[Saved data entries]
=== Section Start ===

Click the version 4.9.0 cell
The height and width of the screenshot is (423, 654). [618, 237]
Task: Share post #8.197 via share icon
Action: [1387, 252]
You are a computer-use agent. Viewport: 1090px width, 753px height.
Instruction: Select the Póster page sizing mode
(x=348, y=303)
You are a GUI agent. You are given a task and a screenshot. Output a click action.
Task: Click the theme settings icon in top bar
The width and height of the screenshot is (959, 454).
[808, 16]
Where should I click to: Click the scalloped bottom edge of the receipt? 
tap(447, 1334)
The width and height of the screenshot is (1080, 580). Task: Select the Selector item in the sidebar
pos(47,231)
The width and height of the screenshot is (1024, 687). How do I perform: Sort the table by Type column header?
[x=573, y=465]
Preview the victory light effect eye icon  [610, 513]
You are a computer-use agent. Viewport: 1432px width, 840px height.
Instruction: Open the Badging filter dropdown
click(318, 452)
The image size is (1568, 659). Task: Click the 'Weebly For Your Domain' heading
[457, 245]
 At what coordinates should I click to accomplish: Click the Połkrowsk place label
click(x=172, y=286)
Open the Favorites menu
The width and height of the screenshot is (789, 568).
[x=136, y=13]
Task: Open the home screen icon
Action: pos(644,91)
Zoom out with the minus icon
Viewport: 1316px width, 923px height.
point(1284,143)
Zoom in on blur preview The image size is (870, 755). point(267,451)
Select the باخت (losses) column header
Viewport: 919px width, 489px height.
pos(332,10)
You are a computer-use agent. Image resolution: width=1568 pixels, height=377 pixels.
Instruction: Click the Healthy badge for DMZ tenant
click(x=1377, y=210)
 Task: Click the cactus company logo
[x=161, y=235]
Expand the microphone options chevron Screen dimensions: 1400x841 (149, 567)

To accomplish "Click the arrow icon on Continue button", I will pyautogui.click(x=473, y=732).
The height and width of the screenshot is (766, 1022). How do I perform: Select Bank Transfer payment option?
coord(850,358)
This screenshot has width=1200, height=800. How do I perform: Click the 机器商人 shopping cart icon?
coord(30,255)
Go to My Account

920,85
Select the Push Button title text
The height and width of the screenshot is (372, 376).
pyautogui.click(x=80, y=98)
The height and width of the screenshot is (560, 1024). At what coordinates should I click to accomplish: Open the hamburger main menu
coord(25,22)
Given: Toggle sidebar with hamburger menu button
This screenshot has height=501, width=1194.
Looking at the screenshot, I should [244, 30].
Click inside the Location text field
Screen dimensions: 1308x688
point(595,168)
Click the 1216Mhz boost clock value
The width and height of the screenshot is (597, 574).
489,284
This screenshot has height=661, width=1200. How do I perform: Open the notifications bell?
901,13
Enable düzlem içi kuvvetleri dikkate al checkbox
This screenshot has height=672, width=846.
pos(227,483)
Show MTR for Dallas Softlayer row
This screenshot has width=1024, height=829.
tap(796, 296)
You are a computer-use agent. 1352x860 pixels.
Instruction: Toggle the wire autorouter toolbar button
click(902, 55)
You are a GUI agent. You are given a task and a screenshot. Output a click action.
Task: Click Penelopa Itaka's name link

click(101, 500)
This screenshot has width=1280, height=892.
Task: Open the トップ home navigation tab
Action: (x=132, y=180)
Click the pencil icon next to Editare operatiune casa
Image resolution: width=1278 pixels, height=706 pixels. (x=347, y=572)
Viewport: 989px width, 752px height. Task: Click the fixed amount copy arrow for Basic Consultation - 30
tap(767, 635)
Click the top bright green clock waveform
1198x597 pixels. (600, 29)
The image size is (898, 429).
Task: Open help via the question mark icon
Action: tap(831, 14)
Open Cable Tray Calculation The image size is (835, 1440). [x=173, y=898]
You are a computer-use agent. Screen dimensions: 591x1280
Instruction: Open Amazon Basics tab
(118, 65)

=== Section End ===

● What you are asked to do:
Your reply should contain every record, unchanged and complete.

● Solution to this problem:
Click the version 4.9.0 cell
The height and width of the screenshot is (423, 654). [618, 237]
Task: Share post #8.197 via share icon
Action: [1387, 252]
You are a computer-use agent. Viewport: 1090px width, 753px height.
Instruction: Select the Póster page sizing mode
(x=348, y=303)
You are a GUI agent. You are given a task and a screenshot. Output a click action.
Task: Click the theme settings icon in top bar
The width and height of the screenshot is (959, 454).
[808, 16]
Where should I click to: Click the scalloped bottom edge of the receipt? 
tap(447, 1334)
The width and height of the screenshot is (1080, 580). Task: Select the Selector item in the sidebar
pos(47,231)
The width and height of the screenshot is (1024, 687). How do I perform: Sort the table by Type column header?
[x=573, y=465]
Preview the victory light effect eye icon  [610, 513]
You are a computer-use agent. Viewport: 1432px width, 840px height.
Instruction: Open the Badging filter dropdown
click(318, 452)
The image size is (1568, 659). Task: Click the 'Weebly For Your Domain' heading
[457, 245]
 At what coordinates should I click to accomplish: Click the Połkrowsk place label
click(x=172, y=286)
Open the Favorites menu
The width and height of the screenshot is (789, 568).
[x=136, y=13]
Task: Open the home screen icon
Action: pos(644,91)
Zoom out with the minus icon
Viewport: 1316px width, 923px height.
point(1284,143)
Zoom in on blur preview The image size is (870, 755). point(267,451)
Select the باخت (losses) column header
Viewport: 919px width, 489px height.
pos(332,10)
You are a computer-use agent. Image resolution: width=1568 pixels, height=377 pixels.
Instruction: Click the Healthy badge for DMZ tenant
click(x=1377, y=210)
 Task: Click the cactus company logo
[x=161, y=235]
Expand the microphone options chevron Screen dimensions: 1400x841 (149, 567)

To accomplish "Click the arrow icon on Continue button", I will pyautogui.click(x=473, y=732).
The height and width of the screenshot is (766, 1022). How do I perform: Select Bank Transfer payment option?
coord(850,358)
This screenshot has width=1200, height=800. How do I perform: Click the 机器商人 shopping cart icon?
coord(30,255)
Go to My Account

920,85
Select the Push Button title text
The height and width of the screenshot is (372, 376).
pyautogui.click(x=80, y=98)
The height and width of the screenshot is (560, 1024). At what coordinates should I click to accomplish: Open the hamburger main menu
coord(25,22)
Given: Toggle sidebar with hamburger menu button
This screenshot has height=501, width=1194.
Looking at the screenshot, I should [244, 30].
Click inside the Location text field
Screen dimensions: 1308x688
point(595,168)
Click the 1216Mhz boost clock value
The width and height of the screenshot is (597, 574).
489,284
This screenshot has height=661, width=1200. How do I perform: Open the notifications bell?
901,13
Enable düzlem içi kuvvetleri dikkate al checkbox
This screenshot has height=672, width=846.
pos(227,483)
Show MTR for Dallas Softlayer row
This screenshot has width=1024, height=829.
tap(796, 296)
You are a computer-use agent. 1352x860 pixels.
Instruction: Toggle the wire autorouter toolbar button
click(902, 55)
You are a GUI agent. You are given a task and a screenshot. Output a click action.
Task: Click Penelopa Itaka's name link

click(101, 500)
This screenshot has width=1280, height=892.
Task: Open the トップ home navigation tab
Action: (x=132, y=180)
Click the pencil icon next to Editare operatiune casa
Image resolution: width=1278 pixels, height=706 pixels. (x=347, y=572)
Viewport: 989px width, 752px height. Task: Click the fixed amount copy arrow for Basic Consultation - 30
tap(767, 635)
Click the top bright green clock waveform
1198x597 pixels. (600, 29)
The image size is (898, 429).
Task: Open help via the question mark icon
Action: tap(831, 14)
Open Cable Tray Calculation The image size is (835, 1440). [x=173, y=898]
You are a computer-use agent. Screen dimensions: 591x1280
Instruction: Open Amazon Basics tab
(118, 65)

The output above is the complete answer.